On every pnpm export, bini-export reads your auto-generated src/App.tsx and extracts all static routes, skipping dynamic :param and * catch-all routes. For each route it copies dist/index.html into dist/<route>/index.html.

This means any static host can serve /about directly without needing a redirect, and your app loads instantly on any pre-rendered route.
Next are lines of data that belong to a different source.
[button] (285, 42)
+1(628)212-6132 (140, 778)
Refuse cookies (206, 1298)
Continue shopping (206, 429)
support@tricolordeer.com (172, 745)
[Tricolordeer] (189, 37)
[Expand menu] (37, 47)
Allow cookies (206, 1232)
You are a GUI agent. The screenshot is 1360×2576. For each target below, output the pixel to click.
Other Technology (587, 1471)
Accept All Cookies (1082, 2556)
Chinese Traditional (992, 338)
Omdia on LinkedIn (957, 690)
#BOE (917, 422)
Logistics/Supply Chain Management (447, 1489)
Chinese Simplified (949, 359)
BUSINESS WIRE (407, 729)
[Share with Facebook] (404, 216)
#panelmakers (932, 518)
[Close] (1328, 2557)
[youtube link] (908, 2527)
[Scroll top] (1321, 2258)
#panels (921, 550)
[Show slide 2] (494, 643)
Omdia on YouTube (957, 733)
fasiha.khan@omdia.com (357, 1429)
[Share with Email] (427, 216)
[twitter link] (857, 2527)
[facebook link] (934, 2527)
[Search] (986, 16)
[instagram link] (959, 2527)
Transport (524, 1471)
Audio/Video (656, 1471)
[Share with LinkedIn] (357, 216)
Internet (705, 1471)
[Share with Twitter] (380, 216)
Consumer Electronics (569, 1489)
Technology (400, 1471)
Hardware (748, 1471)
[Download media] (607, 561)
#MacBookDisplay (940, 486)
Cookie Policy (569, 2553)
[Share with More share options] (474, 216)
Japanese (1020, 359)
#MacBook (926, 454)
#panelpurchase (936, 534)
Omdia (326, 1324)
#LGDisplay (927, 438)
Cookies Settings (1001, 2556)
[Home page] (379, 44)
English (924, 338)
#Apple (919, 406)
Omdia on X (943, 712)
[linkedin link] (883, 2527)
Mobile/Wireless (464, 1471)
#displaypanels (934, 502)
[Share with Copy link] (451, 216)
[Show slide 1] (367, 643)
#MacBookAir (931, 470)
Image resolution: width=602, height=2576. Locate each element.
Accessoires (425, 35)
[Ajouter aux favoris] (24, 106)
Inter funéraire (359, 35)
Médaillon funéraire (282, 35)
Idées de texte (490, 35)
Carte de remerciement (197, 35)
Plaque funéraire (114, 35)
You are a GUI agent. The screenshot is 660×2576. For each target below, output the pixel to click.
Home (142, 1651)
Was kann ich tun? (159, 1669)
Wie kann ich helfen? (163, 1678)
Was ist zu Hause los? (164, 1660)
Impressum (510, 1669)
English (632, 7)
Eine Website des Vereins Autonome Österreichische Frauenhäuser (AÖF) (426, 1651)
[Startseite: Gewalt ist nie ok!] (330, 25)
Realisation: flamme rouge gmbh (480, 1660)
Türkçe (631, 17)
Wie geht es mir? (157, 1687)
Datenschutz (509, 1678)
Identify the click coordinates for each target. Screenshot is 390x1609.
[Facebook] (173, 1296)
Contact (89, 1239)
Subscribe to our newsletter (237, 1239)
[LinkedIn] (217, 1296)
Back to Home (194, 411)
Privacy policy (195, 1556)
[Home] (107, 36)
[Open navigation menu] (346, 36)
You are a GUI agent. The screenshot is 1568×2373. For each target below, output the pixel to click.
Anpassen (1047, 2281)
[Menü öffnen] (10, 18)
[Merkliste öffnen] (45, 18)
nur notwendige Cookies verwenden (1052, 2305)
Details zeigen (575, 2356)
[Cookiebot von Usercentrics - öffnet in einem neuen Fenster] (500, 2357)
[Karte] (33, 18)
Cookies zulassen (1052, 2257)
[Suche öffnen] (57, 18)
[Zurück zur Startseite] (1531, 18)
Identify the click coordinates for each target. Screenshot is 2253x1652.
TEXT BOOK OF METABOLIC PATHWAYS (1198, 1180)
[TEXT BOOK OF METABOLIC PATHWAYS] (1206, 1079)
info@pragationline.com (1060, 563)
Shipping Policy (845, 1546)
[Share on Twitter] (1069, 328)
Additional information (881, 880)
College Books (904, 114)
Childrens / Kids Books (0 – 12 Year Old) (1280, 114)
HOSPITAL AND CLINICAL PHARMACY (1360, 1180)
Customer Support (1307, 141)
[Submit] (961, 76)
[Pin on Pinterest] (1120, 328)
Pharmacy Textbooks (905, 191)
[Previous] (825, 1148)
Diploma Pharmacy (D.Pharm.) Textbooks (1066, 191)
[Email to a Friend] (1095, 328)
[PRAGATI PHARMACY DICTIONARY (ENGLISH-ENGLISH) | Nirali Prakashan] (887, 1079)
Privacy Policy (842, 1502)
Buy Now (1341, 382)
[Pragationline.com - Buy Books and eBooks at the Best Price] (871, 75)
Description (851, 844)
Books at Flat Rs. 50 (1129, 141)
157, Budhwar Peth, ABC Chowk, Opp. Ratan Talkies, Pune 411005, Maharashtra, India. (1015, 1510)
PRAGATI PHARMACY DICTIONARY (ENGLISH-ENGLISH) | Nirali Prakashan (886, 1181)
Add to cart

Dynamic routes (e.g. /blog/:slug) are not pre-rendered — they are handled client-side as normal by React Router via the 404 redirect fallback.


Works on any static host

| Host | Static routes | Dynamic routes | |---|---|---| | GitHub Pages | ✅ pre-rendered | ✅ via 404.html redirect | | Netlify static | ✅ pre-rendered | ✅ via 404.html redirect | | Vercel static | ✅ pre-rendered | ✅ via 404.html redirect | | Cloudflare Pages | ✅ pre-rendered | ✅ via 404.html redirect | | AWS S3 + CloudFront | ✅ pre-rendered | ✅ configure error page to 404.html | | Firebase Hosting | ✅ pre-rendered | ✅ via 404.html redirect | | Surge.sh | ✅ pre-rendered | ✅ via 404.html redirect |


Options

biniExport({
  /**
   * Extra paths to delete after the static export build,
   * relative to the project root.
   * The plugin already covers all bini-router platform outputs by default.
   * @default []
   */
  cleanPaths: ['some/generated/file.ts'],

  /**
   * The Vite mode that activates this plugin.
   * Must match the --mode flag you pass to vite build.
   * @default 'export'
   */
  mode: 'export',

  /**
   * Generate a 404.html fallback.
   * Uses your custom not-found page if present, otherwise a redirect template.
   * @default true
   */
  copy404: true,

  /**
   * Pre-render each static route as its own index.html.
   * @default true
   */
  prerender: true,
})

Default paths cleaned

The plugin removes whichever of these exist after the build:

| Platform | Generated file | |---|---| | Netlify | netlify/edge-functions/api.ts | | Cloudflare Workers | worker.ts | | Node / Deno / Bun | server/index.ts · server/index.js | | AWS Lambda | handler.ts · handler.js | | Vercel | api/index.ts · api/index.js |

Empty parent directories left behind are pruned automatically.


How it works

biniExport() is a Vite plugin that hooks into closeBundle — the lifecycle event that fires after every file has been written to disk. When the build mode matches (default: export), it:

  1. Reads dist/index.html
  2. Scans src/App.tsx for static routes and copies index.html into each route directory
  3. Injects a sessionStorage redirect receiver into every pre-rendered index.html so dynamic route fallbacks work correctly
  4. Writes 404.html — using your custom not-found page if one exists, or the redirect template otherwise
  5. Deletes all known bini-router platform output files and prunes empty directories

In any other mode it is completely inert — zero effect on normal builds.